Born and raised in Wisconsin, Linde first played professionally with the Green Bay Bluejays. After a season with them, he enlisted in the armed forces for World War II, and joined the Greenville Spinners upon his return to baseball. During the next two seasons he spent some time with the Cleveland Indians, but mainly remained with the Indians' minor league teams. After a year each in Oklahoma City, Baltimore, and San Diego, he spent the last four years of his career pitching for the Portland Beavers. He retired at the end of the 1953 season and died in 1995.

==Early life==
Linde attended high school at Beaver Dam High School in Beaver Dam, Wisconsin. While there, he played basketball as well as baseball, and was part of the state champion Beaver Dam High School basketball team in 1937. After graduating, he played amateur baseball in Wisconsin for several years. In a state amateur baseball tournament in 1941, Linde, representing the Beaver Dam Beavers, pitched a one-hitter to help lead his team to a 9–1 win over the representatives from Fond du Lac County, Wisconsin. Linde attended the University of Wisconsin-Madison on and off between 1939 and 1947.

==Minor leagues==
Linde's first taste of minor league action came in 1942, when he signed with the Green Bay Bluejays of the Wisconsin State League.

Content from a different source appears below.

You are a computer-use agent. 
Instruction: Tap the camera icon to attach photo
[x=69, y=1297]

His performances that season included a near-no-hitter that was lost in the ninth inning in a 5–2 victory over the Fond du Lac Panthers. Linde was also given the most valuable player award for a week in July after a pitching performance, also against Fond du Lac, in which he struck out 14 batters in a 5–0 shutout victory. He finished the season with 13 wins, eight losses, and a 2.91 ERA in 22 pitching appearances. After the season ended, the league folded temporarily, and Linde enlisted with the United States Army Air Forces to serve in World War II.

After returning from military service, Linde joined the Greenville Spinners, the Chicago White Sox minor league affiliate of the Sally League. He tried out for the Milwaukee Brewers, but was unable to make the team, and as a result was sent to Greenville to gain experience. Linde pitched in 29 games for the Spinners. In those 29 games, he had ten wins, eight losses, a 3.50 ERA, and 121 innings pitched. After the conclusion of the season, in early November, Linde was drafted by the Cleveland Indians in the rule 5 draft.

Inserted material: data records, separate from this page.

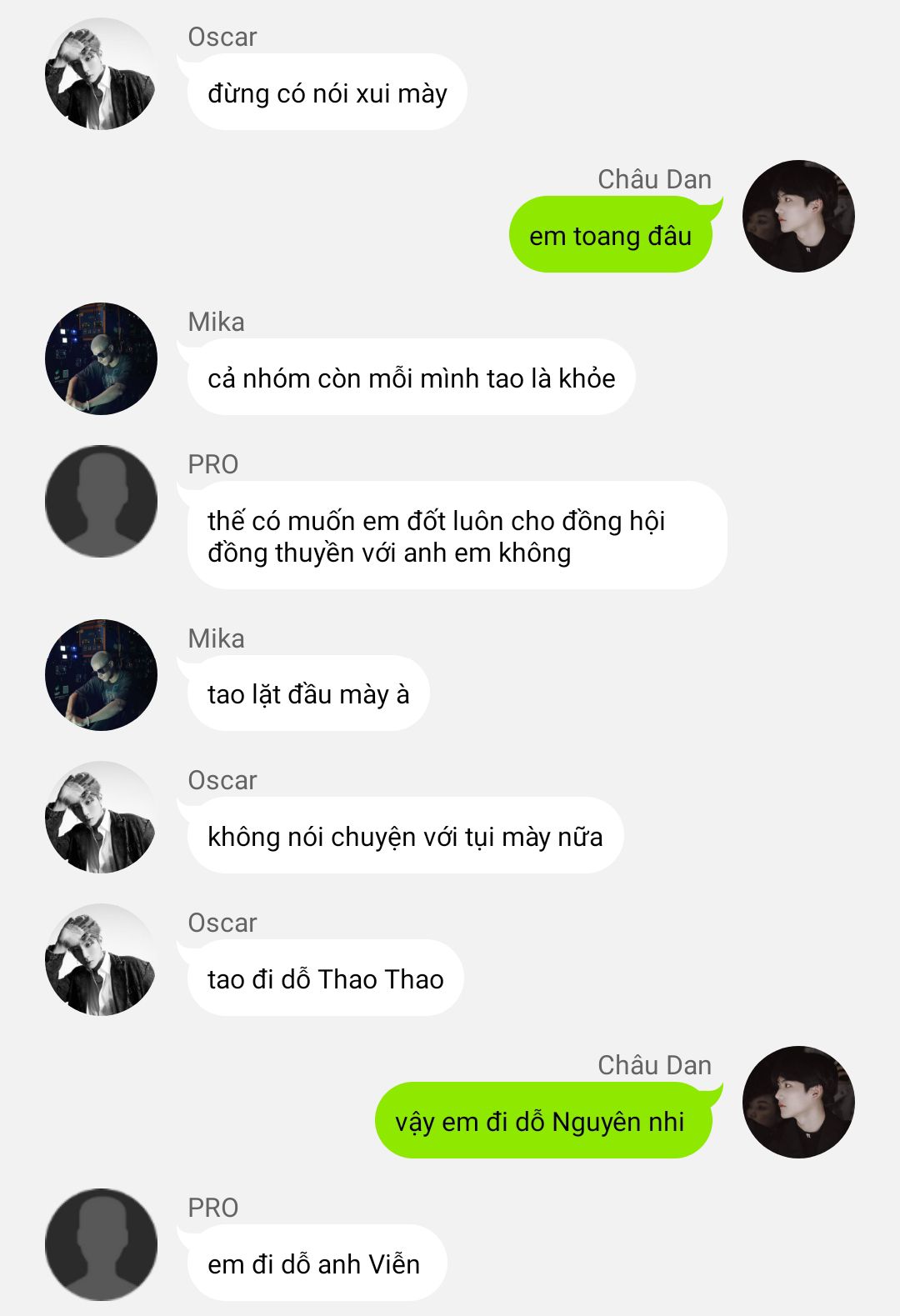Tap PRO's silhouette avatar beside 'em đi dỗ anh Viễn'
900x1316 pixels.
click(101, 1244)
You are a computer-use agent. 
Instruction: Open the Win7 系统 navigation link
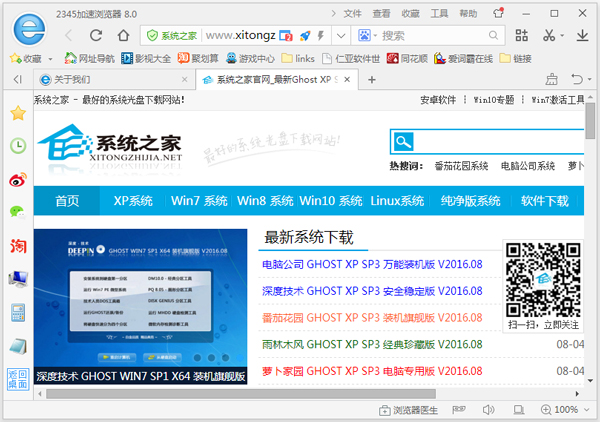click(x=199, y=201)
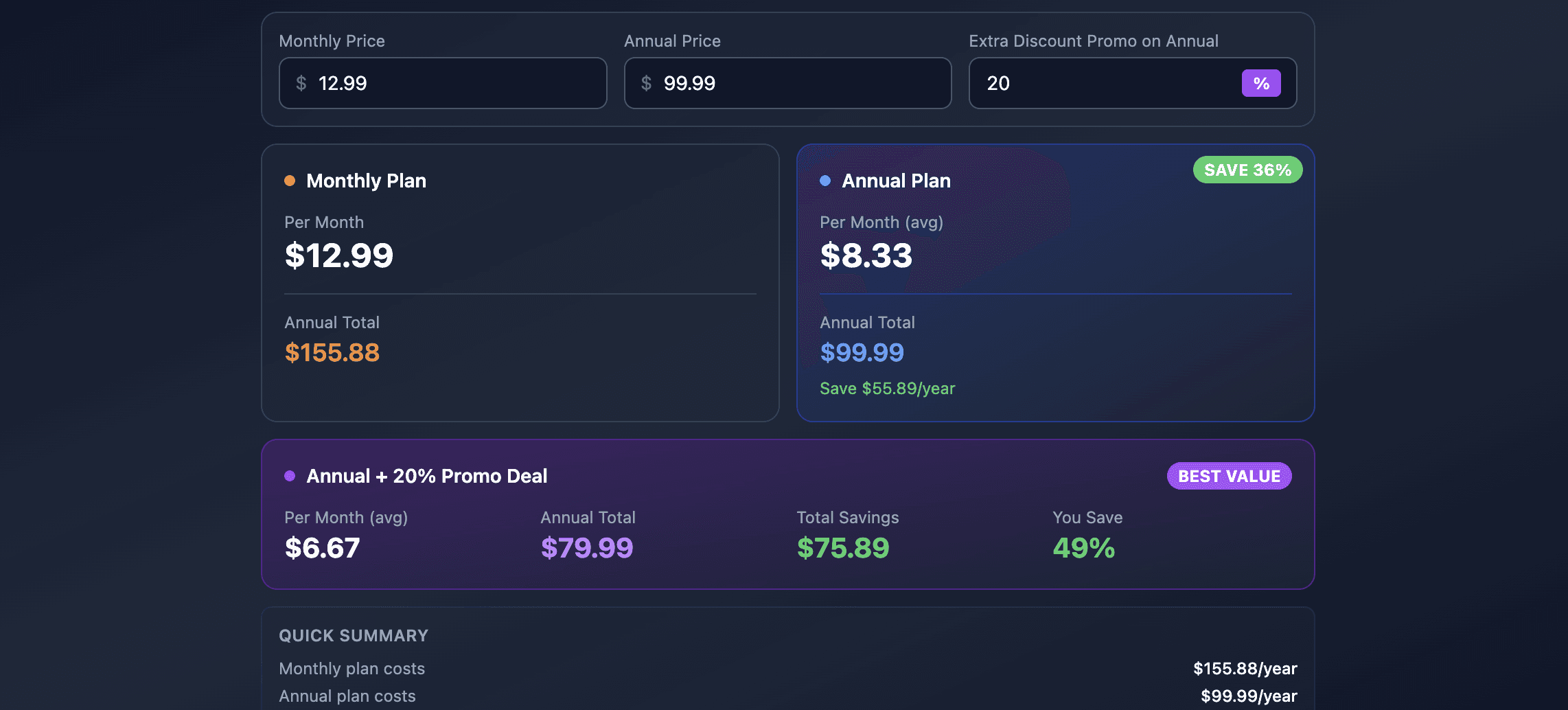Click the Monthly Price input field
The image size is (1568, 710).
coord(442,82)
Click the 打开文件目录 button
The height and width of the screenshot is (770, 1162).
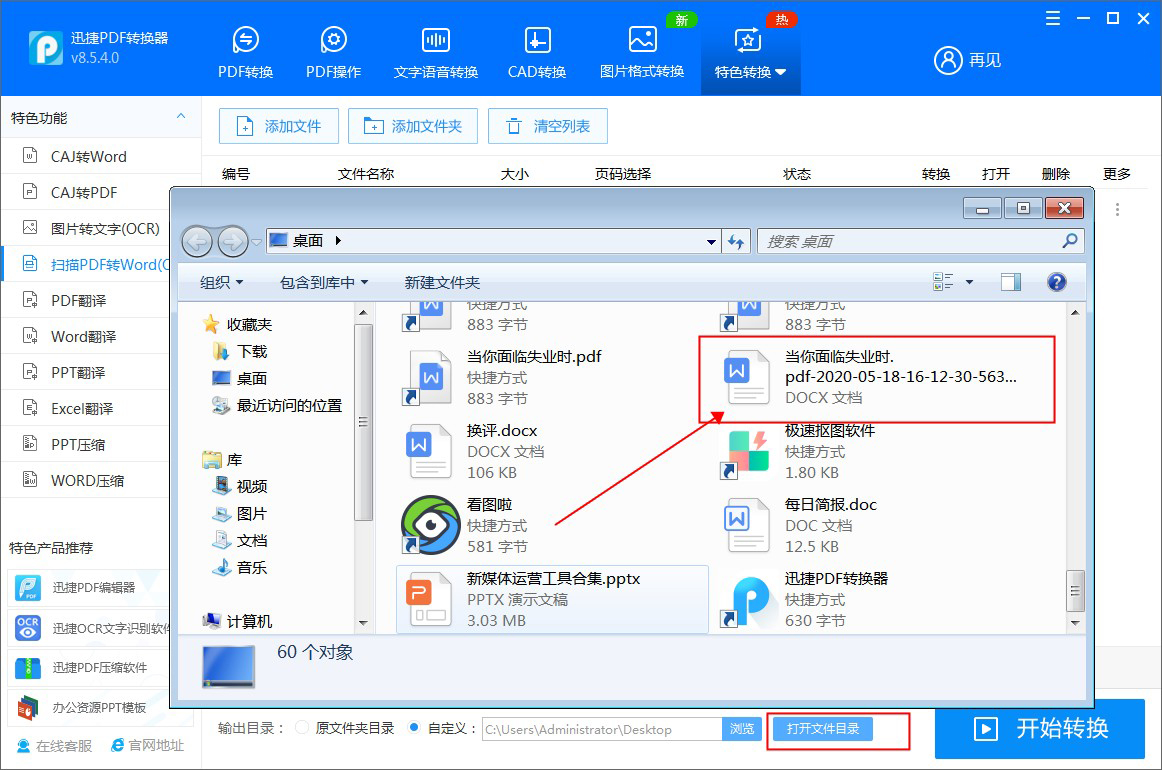pyautogui.click(x=838, y=729)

The following season, Linde pitched for the Oklahoma City Indians, the Indians minor league affiliate of the Texas League. He spent most of the season with Oklahoma City, and in a pitching appearance in August, threw a no-hitter and narrowly missed pitching a perfect game. In 32 appearances for Oklahoma City, Linde won 14 games, lost 13, and had an ERA of 2.85 in 202 innings pitched. At the end of the minor league season, Linde was called up to the Indians' major league roster along with Ernest Groth in order to build up the end of the bullpen.

==Cleveland Indians and Portland==
Linde made his major league debut with the Indians on September 11, 1947, which ended up being his only appearance of the season. In that one appearance, he pitched 2/3 of an inning and allowed two earned run, finishing the game and season with an ERA of 27.00. During the off-season, Linde played basketball with the Olo Soaps, a team located in his native Beaver Dam. He took part in spring training with the rest of the Indians roster for the 1948 Cleveland Indians season. In late March, however, he was struck on the chin from a line drive hit by Indians manager Lou Boudreau, causing him to be sidelined for several days. By the end of spring training, Linde remained a part of the Indians roster. He pitched three games for the Indians early on in 1948, pitching ten innings, allowing six earned runs and finishing the season with a 5.40 ERA. After three games, he was demoted to the Baltimore Orioles of the International League. He spent the rest of the 1948 season as a starting pitcher for Baltimore. His performances included a one-hit victory in his first appearance for the club. Linde finished the season with a 5–9 record and a 4.50 ERA.

Linde spent 1949 with the San Diego Padres of the Pacific Coast League (PCL). He tried to earn a spot with the Indians during spring training but was unable to. He spent the season as a starting pitcher for San Diego, and threw three shutouts over the course of the season, allowing only three hits to the Los Angeles Angels in his third one. He finished the season with a 14–15 record in 35 pitching appearances (32 starts), a 4.41 ERA, 105 strikeouts, and 226 1/3 innings pitched. He brought the Padres to the playoffs, and pitched in game six of the championship against the Hollywood Stars, where he earned the 8–4 loss as the Stars won the PCL pennant and the Governors' Cup.

At the start of the 1950 season, Linde signed a new contract with the Indians, but was released in February and sent to the Portland Beavers in the PCL. Over the course of the season, Linde won 5 games and lost 13 in 47 appearances, 18 of them starts, and amassed an ERA of 4.66. The following year, in 1951, Linde became a regular starter on the team, and before the end of April he had won as many games as he had won all of last year. He finished the season with a 12–12 record and a 4.29 ERA in 32 starts. In 1952, Linde remained part of the core starting rotation of the past couple years alongside Red Adams and Marino Pieretti. His performances included one against the Angels in which Linde kept the team to five hits as the Beavers won 4–3 in 11 innings. He won 11 games, lost 15, threw 119 strikeouts, and brought his ERA down to 3.10 in 41 season appearances, 28 of them starts. In 1953, Linde started the season strong unlike his fellow pitchers, opening his season with a 2–1 victory against the Angels on April 3. In early May, he ended Ted Beard's streak of hitting safely in 12 straight at-bats, which tied the PCL record at the time. Shortly afterward, Linde won what was considered an odd performance as he allowed 15 hits and 20 runners on base, yet won a game against the Sacramento Solons 8–3. In his final professional season, Linde pitched in 36 games and finished with a 13–10 record and a 3.36 ERA.

==Later life==
After the 1953 season, Linde retired from baseball to tend to his wife, who was seriously ill. He died in Beaver Dam on October 24, 1995.